» Your assignment:
Could you continue the upgrade notes on the Vault database-credentials injector, starting right after their final sentence?

In projected-SA mode the injector holds two distinct Vault tokens per pod credential fetch: the pod-token (issued via the pod's projected ServiceAccount TokenRequest, used for database/creds) and the bookkeeping token (K8sSaVaultToken, issued via the injector's own SA, used for KV writes and lease management). Cleanup paths use conn.GetToken() for the pod-token and conn.K8sSaVaultToken for the bookkeeping token. External operators and out-of-tree pkg/vault importers should use these accessors; the deprecated PodVaultToken field has been removed.

B6. Multi-dbConfiguration in NRI mode now works correctly

Previously, pods with multiple db-creds-injector.numberly.io/role-N annotations in NRI mode would only have their first dbConfig credential pair resolved; all other placeholder pairs were left unsubstituted (app would crash with a literal placeholder as password).

This is fixed: the webhook now stamps one UUID per dbConfig into the db-creds-injector.numberly.io/uuid annotation, and the NRI plugin iterates all dbConfigs using those UUIDs as distinct KV keys.

Upgrade behavior: pods admitted before upgrading to this version carry no UUID annotation. The NRI plugin falls back to the pod UID for the first dbConfig only (preserving single-dbConfig behavior). Pods with multiple dbConfigs must be re-rolled after the upgrade to get the UUID annotation stamped for all dbConfigs.

B7. Renewer and revoker responsibility split (projected-SA mode)

The renewer's safety-net cleanup logic (revoking + KV-deleting orphaned entries for pods that no longer exist) has been moved to the revoker as a periodic ticker (5-minute interval). Two consequences:

  1. The renewer Vault policy is now strictly minimal: read on KV + auth/token/renew + sys/leases/renew + auth/token/renew-self + sys/health. Notably, it no longer needs auth/token/revoke-orphan nor KV delete. If you previously granted the wider policy following an earlier version of the doc, it's safe (and recommended) to revoke the extra capabilities.

  2. The revoker Vault policy now needs sys/leases/lookup (used to look up lease metadata when running the safety-net sync). Add this capability to your vault-db-revoker policy before upgrading.

See Vault policies §2b (renewer) and §2c (revoker) for the exact policy blocks.

» Supplied information:

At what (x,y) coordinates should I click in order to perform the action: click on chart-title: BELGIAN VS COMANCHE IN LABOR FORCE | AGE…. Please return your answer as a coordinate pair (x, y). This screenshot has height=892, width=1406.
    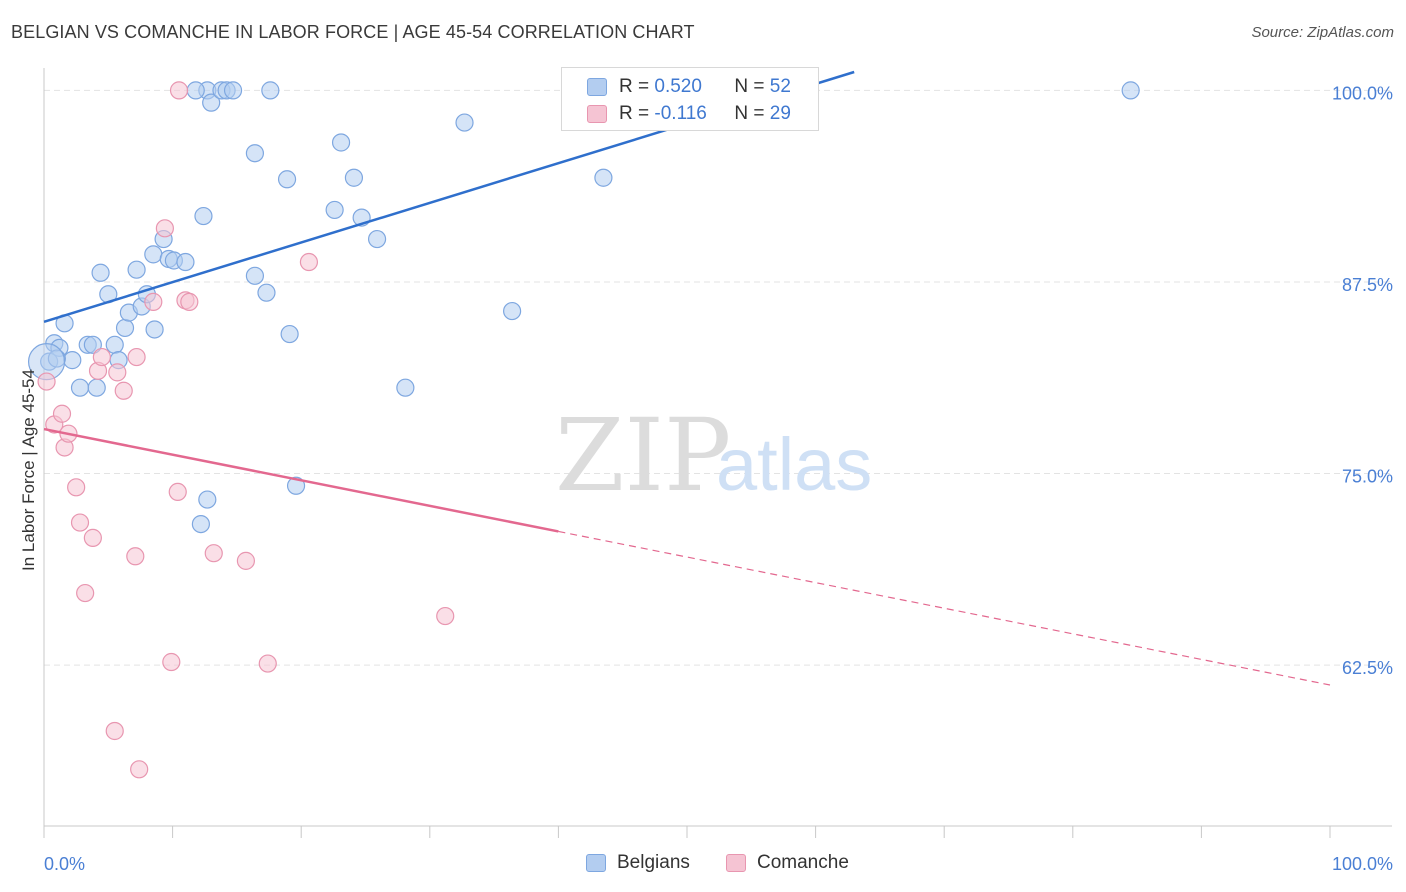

» Response:
B8. Chart default vaultSecretName renamed to vault-db-injector

The Helm chart default for vaultDbInjector.configuration.vaultSecretName has been changed from vault-injector to vault-db-injector to match the tool's own name. This is breaking for any deployment that did not override the value: the KV mount path the injector reads and writes changes from vault-injector/data/<cluster>/<uuid> to vault-db-injector/data/<cluster>/<uuid>, and existing bookkeeping entries become invisible to the new release.

Two ways to handle it:

  1. Pin the old value (zero-downtime, no Vault changes) — set vaultDbInjector.configuration.vaultSecretName: vault-injector in your values file before upgrading. Existing data stays where it is, no policy path changes needed.

  2. Migrate to the new default (one-shot Vault operation) — drain pending work, then move the KV mount with vault secrets move vault-injector vault-db-injector and update every Vault policy that references vault-injector/{data,metadata}/... to point at the new path. Plan a brief maintenance window — pods admitted during the move will fail to write bookkeeping.

Option 1 is the recommended path for an in-place upgrade. Option 2 is for operators who explicitly want naming consistency between the tool, the chart release, and the KV mount.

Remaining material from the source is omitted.